:: Records to process ::

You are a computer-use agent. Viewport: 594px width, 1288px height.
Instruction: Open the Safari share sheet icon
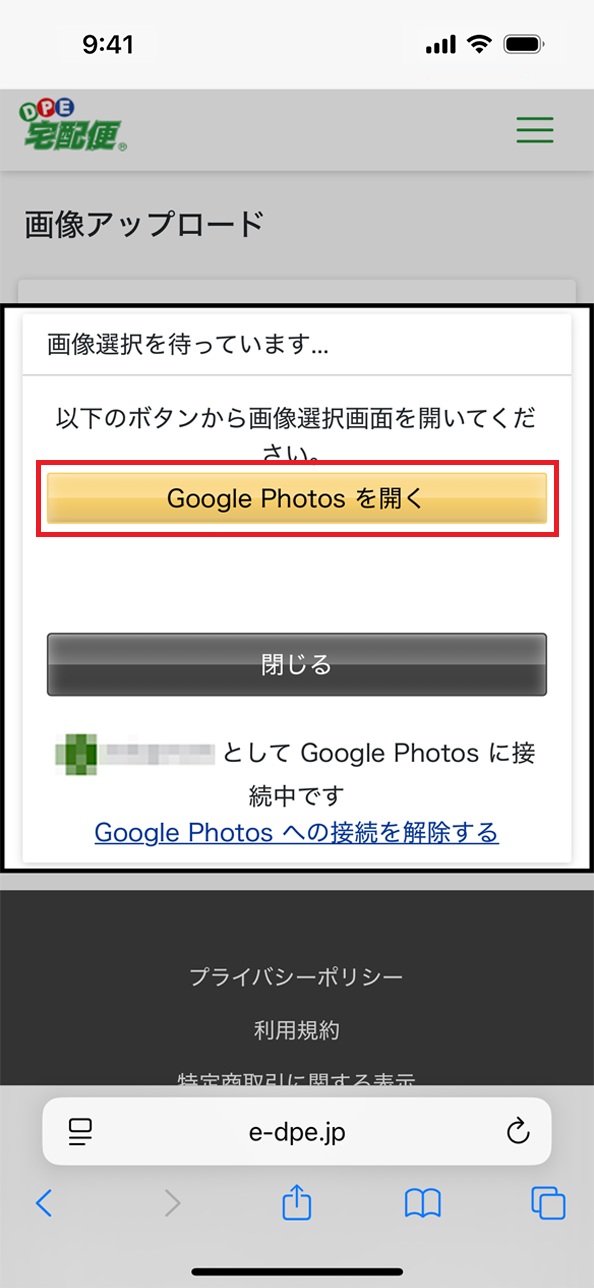(297, 1201)
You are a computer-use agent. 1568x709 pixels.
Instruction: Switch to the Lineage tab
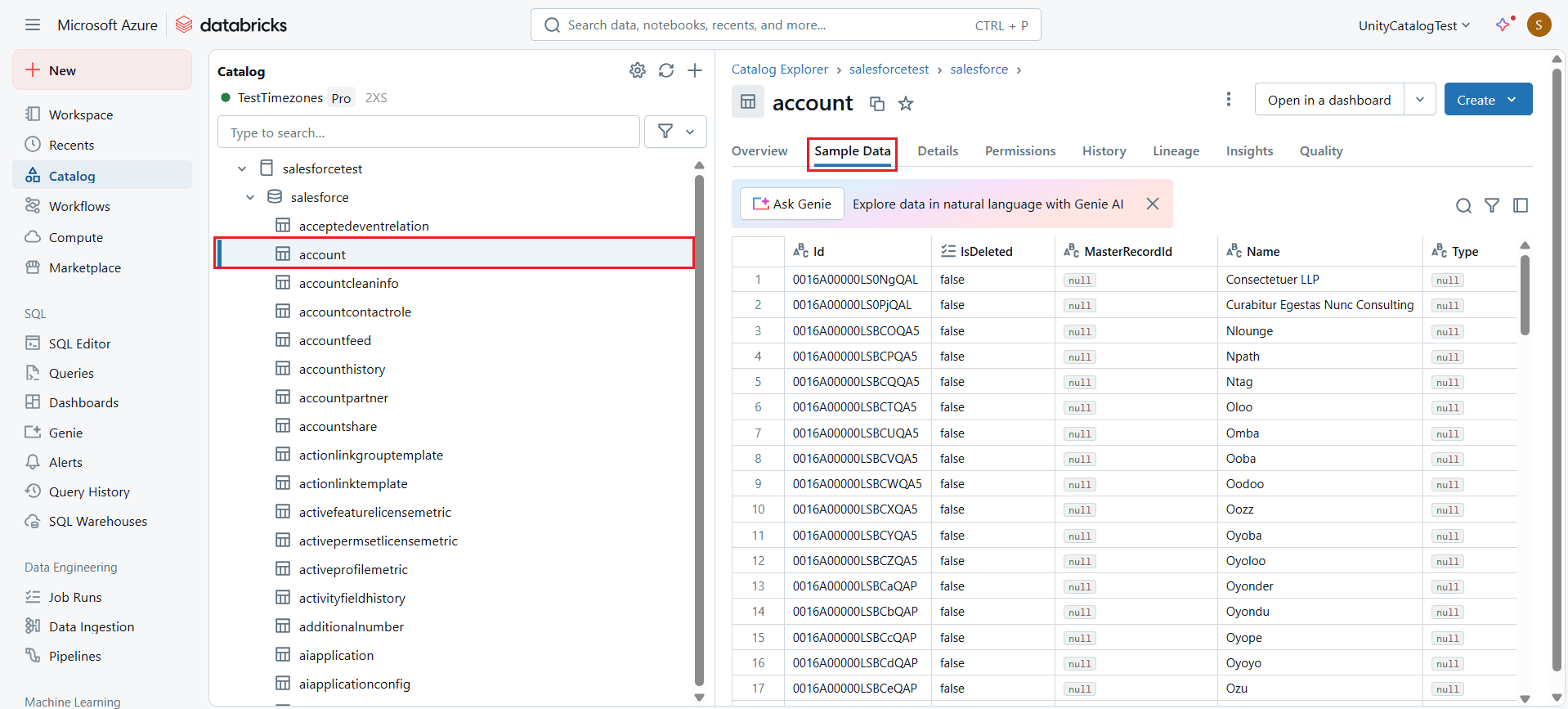[x=1176, y=151]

:::

## [Work required]
Starting at the line that contains "You are a computer-use agent. 1568x709", transcribe each line through the last one of the entries above, exactly and without pictures.

## [Result of the exercise]
You are a computer-use agent. 1568x709 pixels.
Instruction: Switch to the Lineage tab
[x=1176, y=151]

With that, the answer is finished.